There was always an incredible amount of detail. Nothing looked accidental.
And I would sometimes find myself wondering; not in judgement, but in genuine curiosity,how long it must have taken to get ready that morning.
Because for many of them, the workday seemed to begin long before they entered the office.
Presentation has always mattered in Nigerian culture, across the country, appearance carries meaning. To look neat is to signal discipline. To dress well is to signal respect, both for yourself and for the environment you are entering. You see it everywhere.

The care with which women prepare for church on Sunday. The elegance of gele at weddings. The quiet pride of mothers making sure their daughters step out looking presentable. Style, in many African contexts, has always been tied to dignity.
But in modern urban life, especially in professional spaces, the expectations around women have expanded into something more layered.
It’s no longer just about looking presentable. It’s about looking exceptional.
In many professional environments, particularly in cities like Lagos, women often feel they must arrive not only competent but perfectly polished.
Hair has to be on point, clothes sharp and composure steady.
And sometimes the expectations extend even further; The right tone of voice, the right level of confidence and the right kind of accent.
For some women climbing corporate ladders, especially in industries shaped by global influence, there is often a subtle pressure to refine every part of themselves, not just how they work, but how they appear.
It includes how they speak, how they carry themselves and how they present success.
None of these expectations are written anywhere. But they exist.
The pressure does not end at the office door.
Social media has added an entirely new dimension to the performance of femininity.
Today, presentation is no longer only for the room you’re physically in. It is also for the invisible audience online.

Images circulate constantly, Perfect wigs. Designer handbags. Immaculate makeup.
Carefully staged photographs.
Standards rise quietly.
What once felt extravagant is now normalised.
Before long, maintaining a certain aesthetic becomes part of everyday life.
And yet, the pressure surrounding women is not created by men alone.
Women observe other women. Sometimes admiringly. Sometimes competitively. Sometimes unconsciously.

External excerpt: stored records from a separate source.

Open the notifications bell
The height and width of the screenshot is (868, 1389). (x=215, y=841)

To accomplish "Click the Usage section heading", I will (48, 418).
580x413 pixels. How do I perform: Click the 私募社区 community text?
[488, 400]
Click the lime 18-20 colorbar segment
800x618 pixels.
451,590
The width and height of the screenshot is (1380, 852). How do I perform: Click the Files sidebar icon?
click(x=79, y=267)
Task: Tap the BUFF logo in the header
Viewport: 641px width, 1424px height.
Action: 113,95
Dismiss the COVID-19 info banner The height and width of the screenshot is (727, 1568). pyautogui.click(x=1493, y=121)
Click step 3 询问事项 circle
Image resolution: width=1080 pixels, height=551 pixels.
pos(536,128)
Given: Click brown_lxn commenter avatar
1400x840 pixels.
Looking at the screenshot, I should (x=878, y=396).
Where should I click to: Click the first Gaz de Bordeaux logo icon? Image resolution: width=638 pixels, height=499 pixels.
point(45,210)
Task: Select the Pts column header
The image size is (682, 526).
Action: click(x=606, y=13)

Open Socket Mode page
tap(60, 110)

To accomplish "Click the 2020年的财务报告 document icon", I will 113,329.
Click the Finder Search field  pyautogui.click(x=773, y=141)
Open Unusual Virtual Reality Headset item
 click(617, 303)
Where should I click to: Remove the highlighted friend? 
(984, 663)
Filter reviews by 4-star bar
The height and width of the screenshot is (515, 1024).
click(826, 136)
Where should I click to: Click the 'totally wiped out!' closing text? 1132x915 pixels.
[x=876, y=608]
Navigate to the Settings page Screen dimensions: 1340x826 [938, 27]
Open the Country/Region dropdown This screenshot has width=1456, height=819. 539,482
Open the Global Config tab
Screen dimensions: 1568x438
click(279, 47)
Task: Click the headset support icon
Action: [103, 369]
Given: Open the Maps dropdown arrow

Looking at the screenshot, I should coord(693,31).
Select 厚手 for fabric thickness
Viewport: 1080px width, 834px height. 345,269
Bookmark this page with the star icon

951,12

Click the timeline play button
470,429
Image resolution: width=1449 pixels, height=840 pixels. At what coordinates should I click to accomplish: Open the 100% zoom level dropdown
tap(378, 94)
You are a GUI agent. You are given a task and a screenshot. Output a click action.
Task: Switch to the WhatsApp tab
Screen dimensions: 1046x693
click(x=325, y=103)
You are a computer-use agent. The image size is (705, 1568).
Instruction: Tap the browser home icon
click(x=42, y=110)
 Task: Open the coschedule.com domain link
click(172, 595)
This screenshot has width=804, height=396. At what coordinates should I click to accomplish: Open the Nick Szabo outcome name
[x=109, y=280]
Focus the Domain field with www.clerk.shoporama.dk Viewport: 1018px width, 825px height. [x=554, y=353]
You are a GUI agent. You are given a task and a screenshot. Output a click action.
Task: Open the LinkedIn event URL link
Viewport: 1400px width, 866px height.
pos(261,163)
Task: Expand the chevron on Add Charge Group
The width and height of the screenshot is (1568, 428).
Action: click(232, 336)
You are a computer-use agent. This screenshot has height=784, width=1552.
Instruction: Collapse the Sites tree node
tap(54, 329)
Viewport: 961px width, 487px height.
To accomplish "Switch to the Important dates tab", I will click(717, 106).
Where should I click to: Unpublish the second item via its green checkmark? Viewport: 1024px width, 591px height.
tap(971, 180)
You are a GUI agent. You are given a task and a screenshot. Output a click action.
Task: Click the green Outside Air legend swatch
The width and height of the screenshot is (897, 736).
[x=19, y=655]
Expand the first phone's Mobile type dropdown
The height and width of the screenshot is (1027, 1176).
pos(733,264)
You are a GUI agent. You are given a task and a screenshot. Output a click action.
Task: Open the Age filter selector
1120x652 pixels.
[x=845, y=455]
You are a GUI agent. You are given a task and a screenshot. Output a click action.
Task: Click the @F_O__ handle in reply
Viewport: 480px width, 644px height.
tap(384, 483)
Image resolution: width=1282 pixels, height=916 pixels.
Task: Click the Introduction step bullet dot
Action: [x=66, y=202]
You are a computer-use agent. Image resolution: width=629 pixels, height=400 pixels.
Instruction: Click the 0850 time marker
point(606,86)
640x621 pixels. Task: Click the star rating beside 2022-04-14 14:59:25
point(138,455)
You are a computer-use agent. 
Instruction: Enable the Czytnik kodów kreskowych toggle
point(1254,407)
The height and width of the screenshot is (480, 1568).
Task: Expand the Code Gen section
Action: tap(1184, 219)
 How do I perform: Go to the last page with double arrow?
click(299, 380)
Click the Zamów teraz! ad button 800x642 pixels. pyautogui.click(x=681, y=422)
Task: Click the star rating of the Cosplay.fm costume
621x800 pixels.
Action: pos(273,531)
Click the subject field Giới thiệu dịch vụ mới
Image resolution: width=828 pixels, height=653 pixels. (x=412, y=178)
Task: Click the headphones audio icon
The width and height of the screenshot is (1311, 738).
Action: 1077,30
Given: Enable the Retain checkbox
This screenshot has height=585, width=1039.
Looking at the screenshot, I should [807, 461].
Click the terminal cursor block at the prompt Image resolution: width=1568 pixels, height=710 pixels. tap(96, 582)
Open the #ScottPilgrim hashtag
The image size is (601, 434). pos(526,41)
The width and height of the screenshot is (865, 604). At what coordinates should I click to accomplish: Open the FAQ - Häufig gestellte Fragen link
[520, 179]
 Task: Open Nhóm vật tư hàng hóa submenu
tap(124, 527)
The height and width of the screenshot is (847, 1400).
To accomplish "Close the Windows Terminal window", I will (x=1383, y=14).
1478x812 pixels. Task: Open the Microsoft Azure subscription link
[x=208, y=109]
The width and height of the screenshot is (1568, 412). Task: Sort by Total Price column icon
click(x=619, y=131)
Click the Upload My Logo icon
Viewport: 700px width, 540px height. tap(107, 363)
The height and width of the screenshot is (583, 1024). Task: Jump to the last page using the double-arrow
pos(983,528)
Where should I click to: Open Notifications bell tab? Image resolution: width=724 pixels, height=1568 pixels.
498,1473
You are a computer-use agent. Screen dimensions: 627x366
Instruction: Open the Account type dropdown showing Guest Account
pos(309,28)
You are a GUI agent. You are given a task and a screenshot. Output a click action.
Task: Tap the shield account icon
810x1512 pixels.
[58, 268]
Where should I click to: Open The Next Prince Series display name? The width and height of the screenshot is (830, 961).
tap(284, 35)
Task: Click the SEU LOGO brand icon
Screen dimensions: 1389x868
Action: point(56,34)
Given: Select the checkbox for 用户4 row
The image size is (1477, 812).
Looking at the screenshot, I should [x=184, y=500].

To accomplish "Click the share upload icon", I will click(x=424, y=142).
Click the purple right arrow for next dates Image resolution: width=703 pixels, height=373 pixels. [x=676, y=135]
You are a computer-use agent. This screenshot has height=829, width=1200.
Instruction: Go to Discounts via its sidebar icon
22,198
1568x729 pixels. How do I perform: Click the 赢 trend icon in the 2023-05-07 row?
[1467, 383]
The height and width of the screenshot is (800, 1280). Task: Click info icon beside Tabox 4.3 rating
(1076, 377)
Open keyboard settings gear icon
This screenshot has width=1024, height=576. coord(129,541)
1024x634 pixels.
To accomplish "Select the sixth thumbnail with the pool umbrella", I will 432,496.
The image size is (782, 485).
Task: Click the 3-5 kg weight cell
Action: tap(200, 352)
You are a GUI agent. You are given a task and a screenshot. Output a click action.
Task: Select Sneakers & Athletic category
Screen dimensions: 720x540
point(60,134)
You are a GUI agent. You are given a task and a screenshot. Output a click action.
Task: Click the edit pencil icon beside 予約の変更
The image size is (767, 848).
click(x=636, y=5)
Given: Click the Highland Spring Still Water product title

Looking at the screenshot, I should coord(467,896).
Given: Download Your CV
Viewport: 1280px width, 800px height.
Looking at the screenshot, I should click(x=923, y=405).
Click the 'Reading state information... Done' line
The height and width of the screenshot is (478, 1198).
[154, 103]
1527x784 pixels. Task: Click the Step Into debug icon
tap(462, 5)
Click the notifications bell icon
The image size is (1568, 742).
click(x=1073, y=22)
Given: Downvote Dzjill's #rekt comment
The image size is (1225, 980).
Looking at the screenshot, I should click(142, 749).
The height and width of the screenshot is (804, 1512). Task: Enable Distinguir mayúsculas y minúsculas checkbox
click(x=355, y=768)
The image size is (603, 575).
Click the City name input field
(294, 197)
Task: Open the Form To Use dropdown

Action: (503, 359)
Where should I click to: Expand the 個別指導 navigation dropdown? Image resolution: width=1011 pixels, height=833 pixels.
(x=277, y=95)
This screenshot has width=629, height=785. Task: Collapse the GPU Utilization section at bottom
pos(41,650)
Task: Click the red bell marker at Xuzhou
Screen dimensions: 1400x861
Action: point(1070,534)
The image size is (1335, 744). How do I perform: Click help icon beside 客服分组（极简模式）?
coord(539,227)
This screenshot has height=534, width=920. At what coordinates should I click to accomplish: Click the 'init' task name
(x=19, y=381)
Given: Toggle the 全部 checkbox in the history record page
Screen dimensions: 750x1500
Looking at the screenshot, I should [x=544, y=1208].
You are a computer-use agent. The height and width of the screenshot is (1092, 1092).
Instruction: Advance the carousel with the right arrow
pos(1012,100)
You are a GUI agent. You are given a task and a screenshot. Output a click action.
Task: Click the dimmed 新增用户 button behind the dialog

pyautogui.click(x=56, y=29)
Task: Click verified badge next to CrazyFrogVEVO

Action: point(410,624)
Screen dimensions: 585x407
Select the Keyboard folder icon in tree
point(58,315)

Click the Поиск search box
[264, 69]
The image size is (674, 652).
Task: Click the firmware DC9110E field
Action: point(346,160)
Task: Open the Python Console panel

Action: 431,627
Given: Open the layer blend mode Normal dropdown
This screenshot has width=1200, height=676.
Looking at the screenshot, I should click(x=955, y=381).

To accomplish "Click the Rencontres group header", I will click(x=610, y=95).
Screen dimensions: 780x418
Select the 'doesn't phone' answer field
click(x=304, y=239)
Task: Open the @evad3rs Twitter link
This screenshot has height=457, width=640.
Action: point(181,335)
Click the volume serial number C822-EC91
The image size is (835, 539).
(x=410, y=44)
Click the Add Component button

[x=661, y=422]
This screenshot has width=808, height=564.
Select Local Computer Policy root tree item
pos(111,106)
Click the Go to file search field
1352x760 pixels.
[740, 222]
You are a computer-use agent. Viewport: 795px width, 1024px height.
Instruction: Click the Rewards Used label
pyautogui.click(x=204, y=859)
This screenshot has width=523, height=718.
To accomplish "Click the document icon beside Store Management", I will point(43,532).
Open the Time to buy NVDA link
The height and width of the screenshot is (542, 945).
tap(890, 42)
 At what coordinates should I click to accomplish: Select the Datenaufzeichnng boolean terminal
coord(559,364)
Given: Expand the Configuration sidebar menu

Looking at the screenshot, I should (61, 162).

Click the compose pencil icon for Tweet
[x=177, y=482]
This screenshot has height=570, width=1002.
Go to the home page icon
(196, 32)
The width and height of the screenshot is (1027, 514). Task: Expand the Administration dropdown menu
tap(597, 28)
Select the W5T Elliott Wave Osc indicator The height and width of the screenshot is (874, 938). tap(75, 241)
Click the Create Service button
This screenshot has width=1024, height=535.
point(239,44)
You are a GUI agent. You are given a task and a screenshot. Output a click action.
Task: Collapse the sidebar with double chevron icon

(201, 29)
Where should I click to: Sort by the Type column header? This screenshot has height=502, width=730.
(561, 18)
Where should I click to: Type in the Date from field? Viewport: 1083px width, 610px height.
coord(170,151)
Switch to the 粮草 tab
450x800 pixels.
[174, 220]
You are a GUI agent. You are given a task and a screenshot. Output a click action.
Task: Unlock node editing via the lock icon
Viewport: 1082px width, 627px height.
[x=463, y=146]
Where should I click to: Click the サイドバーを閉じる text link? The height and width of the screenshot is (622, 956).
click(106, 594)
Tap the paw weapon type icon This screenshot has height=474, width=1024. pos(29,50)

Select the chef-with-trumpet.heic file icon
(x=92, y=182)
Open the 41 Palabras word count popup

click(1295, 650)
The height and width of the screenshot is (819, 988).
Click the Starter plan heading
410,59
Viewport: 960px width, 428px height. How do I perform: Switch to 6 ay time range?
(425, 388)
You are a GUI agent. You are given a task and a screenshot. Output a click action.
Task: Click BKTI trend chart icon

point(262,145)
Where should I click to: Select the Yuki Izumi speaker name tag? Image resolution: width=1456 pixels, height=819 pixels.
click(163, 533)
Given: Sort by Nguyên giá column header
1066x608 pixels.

One person upgrades her look, and the baseline shifts for everyone else.
Luxury hair becomes common.Aesthetic photoshoots become expected.
Cosmetic procedures quietly enter conversations that would once have been unthinkable.
Not long ago, news circulated about a young woman in Lagos who died after complications from a Brazilian Butt Lift procedure, one of the most medically dangerous cosmetic surgeries in the world.
The story moved quickly through the news cycle and then faded.But it left behind an uncomfortable question.
How far are people willing to go to meet the standards of beauty and perfection that now surround us?
At the same time, it would be too simple to frame all of this as oppression.
African women have long used style as a form of power.
Across markets, offices, churches and homes, presentation can be a way of asserting dignity. A way of saying: no matter the circumstances, I will still show up well.
There is something admirable about that instinct.
But somewhere along the way, dignity slowly began to blur into expectation.
And expectation slowly began to resemble obligation.
That was the thought I returned to while looking at my sister’s graduation list.
She isn’t trying to impress anyone. She’s simply preparing the way women have learned to prepare.
Hair ready, makeup ready, outfit ready, photos ready.
Because somewhere along the line, womanhood became something that must always appear carefully assembled.
Maybe that is the quiet truth behind all of this.
Women are not trying to be extraordinary. They are simply trying to meet the standards that society; sometimes men, sometimes other women, sometimes culture itself has slowly built around them.
And those standards require an enormous amount of work.
The kind of work that often begins long before the day itself even starts.